> _Given instruction A_: Format each line of the records that follow the forum post below as a numbered list, leaving out blank lines and the pictures.

> _Source excerpt_:

-- Begin --

Go to previous topic
Go to next topic
Last Post 02 Oct 2020 05:21 PM by  Patrick Ng
Highlights on Tackle the Issues - Where should Machine Learning go (and not go)?
 0 Replies
Author Messages
Patrick Ng
Basic Member
Basic Member
Posts:148


--
02 Oct 2020 05:21 PM
    Observations - Dr. Lian and speaker Ball showed in examples simple architecture, random forest (RF) and support vector machine (SVM) work well in many cases (some as good as deep learning models).

    Q1: what does that tell us about ML model - simplicity vs complexity, and the direction?

    Recap - much has to do with data / sampling. If we have lots of data, deep learning will do well. When we have limited data, RF and SVM may perform better (in supervised and unsupervised ML, respectively). Deep learning delivers benefits when we show tender loving care on input data. (Note in Making the Business Case for Geology on Day 2 - emphasize the key to success of bringing in cores, geology, petrophysics etc. together early on vs working on data in silos then integrating information at late stage. As such, RF deemed the best vs neural network and others.)

    It echoes Prof Andrew Ng @Stanford (founder of Coursera and deeplearnnig.ai). Often the success of ML projects hinges not on size of big data (say lots and lots, bigger than Texas big), but “strong” data (multidiscipline data fit that mode). Once again, I highly recommend Coursera’s Machine Learning* by Andrew. He shares real life project insights from Silicon Valley to Silicon Alley (Beijing). For $49, it was my best investment in time and money.

-- End --

> _Given entries_:
-- Begin --

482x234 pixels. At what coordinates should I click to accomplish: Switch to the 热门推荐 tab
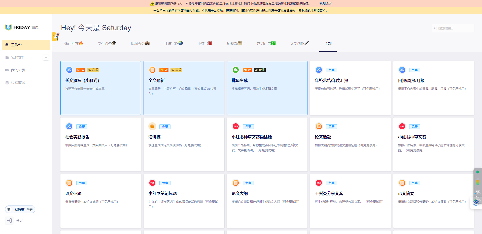(74, 43)
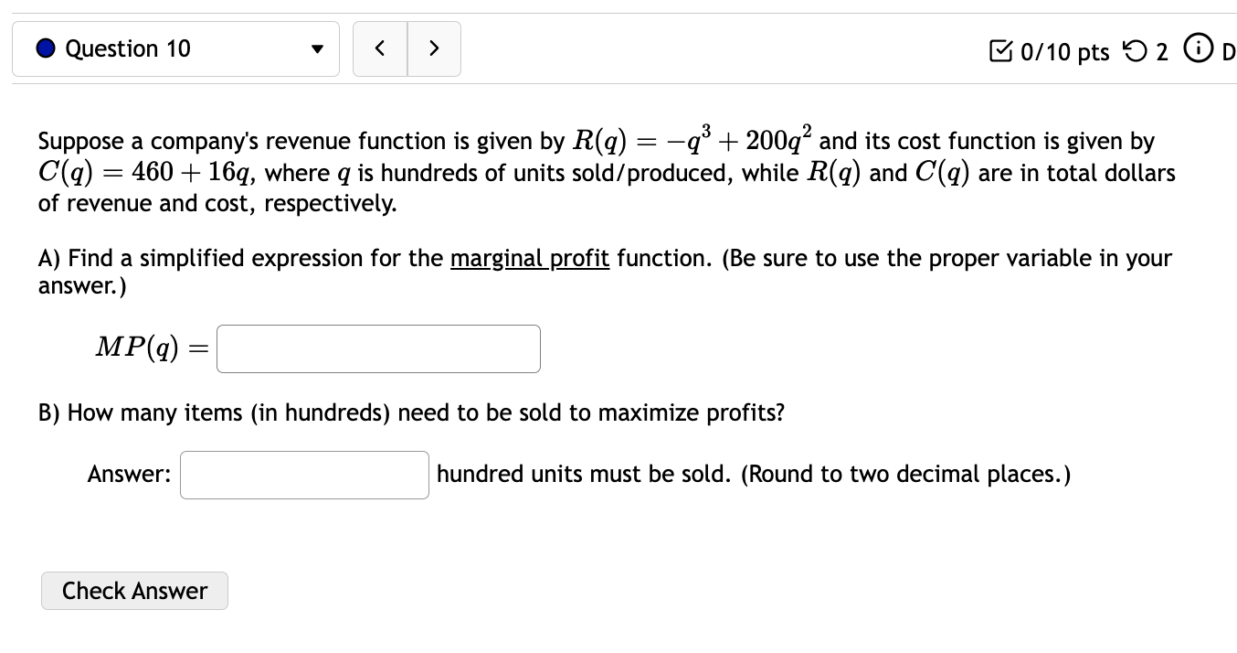1237x653 pixels.
Task: Click the forward navigation button to advance
Action: point(434,48)
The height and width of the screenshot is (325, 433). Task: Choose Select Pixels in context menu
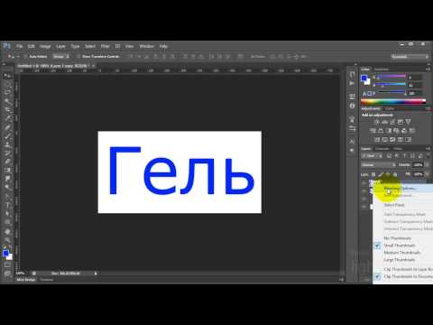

-- End --

> _Given instruction B_: What price does the forum post give for the Coursera Machine Learning course?

> _Task solution A_:
1. 482x234 pixels. At what coordinates should I click to accomplish: Switch to the 热门推荐 tab
2. (74, 43)
3. 1237x653 pixels.
4. Task: Click the forward navigation button to advance
5. Action: point(434,48)
6. The height and width of the screenshot is (325, 433). Task: Choose Select Pixels in context menu

> _Task solution B_: $49.